復活の時

トップページショートエッセイ集2014年 > このページ

(2014.11.23)

福島で開拓伝道を始めたばかりの頃、たまたま仕事で知り合いになったTさんは、私が牧師と知り、ご自分の身の上を話してくださいました。

Tさんは20年前に結婚をなさり、3人のお子さんにも恵まれました。しかし、いつの間にかご主人との仲がぎくしゃくし始め、結婚14年目にして、ついにTさんは離婚することになりました。しかし、経済力が無いため、子どもたちを残して家を出なければなりませんでした。
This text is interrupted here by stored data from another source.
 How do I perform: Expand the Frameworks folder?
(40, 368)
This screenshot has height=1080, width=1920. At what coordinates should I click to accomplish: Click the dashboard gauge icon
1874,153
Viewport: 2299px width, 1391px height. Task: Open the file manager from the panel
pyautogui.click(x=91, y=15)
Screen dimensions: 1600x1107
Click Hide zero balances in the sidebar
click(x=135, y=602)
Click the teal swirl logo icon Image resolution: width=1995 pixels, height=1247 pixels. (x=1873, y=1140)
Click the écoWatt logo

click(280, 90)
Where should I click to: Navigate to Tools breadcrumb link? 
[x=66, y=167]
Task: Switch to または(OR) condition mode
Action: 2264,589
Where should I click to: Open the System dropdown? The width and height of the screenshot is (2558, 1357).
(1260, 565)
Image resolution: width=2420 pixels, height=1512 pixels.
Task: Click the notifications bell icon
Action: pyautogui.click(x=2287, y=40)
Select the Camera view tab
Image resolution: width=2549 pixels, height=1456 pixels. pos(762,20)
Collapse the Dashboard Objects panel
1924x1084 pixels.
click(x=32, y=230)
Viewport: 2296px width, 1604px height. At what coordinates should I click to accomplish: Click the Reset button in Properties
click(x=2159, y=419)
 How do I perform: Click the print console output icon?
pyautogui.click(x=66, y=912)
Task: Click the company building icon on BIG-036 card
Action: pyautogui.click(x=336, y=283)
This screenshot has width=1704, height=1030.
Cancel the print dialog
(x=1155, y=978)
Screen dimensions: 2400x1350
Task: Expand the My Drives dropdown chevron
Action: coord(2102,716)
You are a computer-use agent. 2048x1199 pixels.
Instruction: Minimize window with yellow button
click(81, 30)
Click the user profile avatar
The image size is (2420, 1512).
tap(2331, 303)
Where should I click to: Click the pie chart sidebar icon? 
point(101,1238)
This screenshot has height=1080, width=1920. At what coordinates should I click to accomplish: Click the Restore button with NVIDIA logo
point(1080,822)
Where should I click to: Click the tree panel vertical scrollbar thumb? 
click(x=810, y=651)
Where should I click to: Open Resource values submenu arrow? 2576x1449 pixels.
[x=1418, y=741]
それから4年、生活のために必死に働かねばならず、人間関係などの様々な重荷に耐えかねて、最近教会に通い始めたというではありませんか。しかも、それが私の知り合いが牧師をしている教会で、ちょっと驚かされました。

さて、その後日談です。やがてTさんは、教会の皆さんの温かい関わりの中で救い主イエスさまと出会い、洗礼をお受けになります。今まで、いっさいを自力・我力でがんばってこられましたが、神さまに人生をおゆだねする決心をし、その結果、すっかり肩の力が抜けて、言いようもない平安と喜びを体験なさいました。

祝福はそれだけにとどまりませんでした。ある時、唐突に前のご主人と出会う機会を与えられます。Tさんは、かつての自分を謝罪するとともに、自分でも思ってもみなかった言葉を彼に語ります。「もう一度やり直したい」と。

その後、ご主人もお子さんたちも、Tさんと共に教会に通うようになられ、ほどなくイエスさまを心にお迎えになりました。そして、Tさんとご主人とは、再び結婚式を挙げました。私も呼んでいただきましたが、それはそれは感動に満ちた式でした。振り返れば、つらくて苦しい数年間。しかし、「だれでもキリストのうちにあるなら、その人は新しく造られた者です。古いものは過ぎ去って、見よ、すべてが新しくなりました」(第2コリント5:17)

今、日本では爆発的に離婚が増えています。そんな中、イエスさまを信じた方の上に、このような奇跡が起こったということを、ぜひ皆さんにも知っていただきいと思います。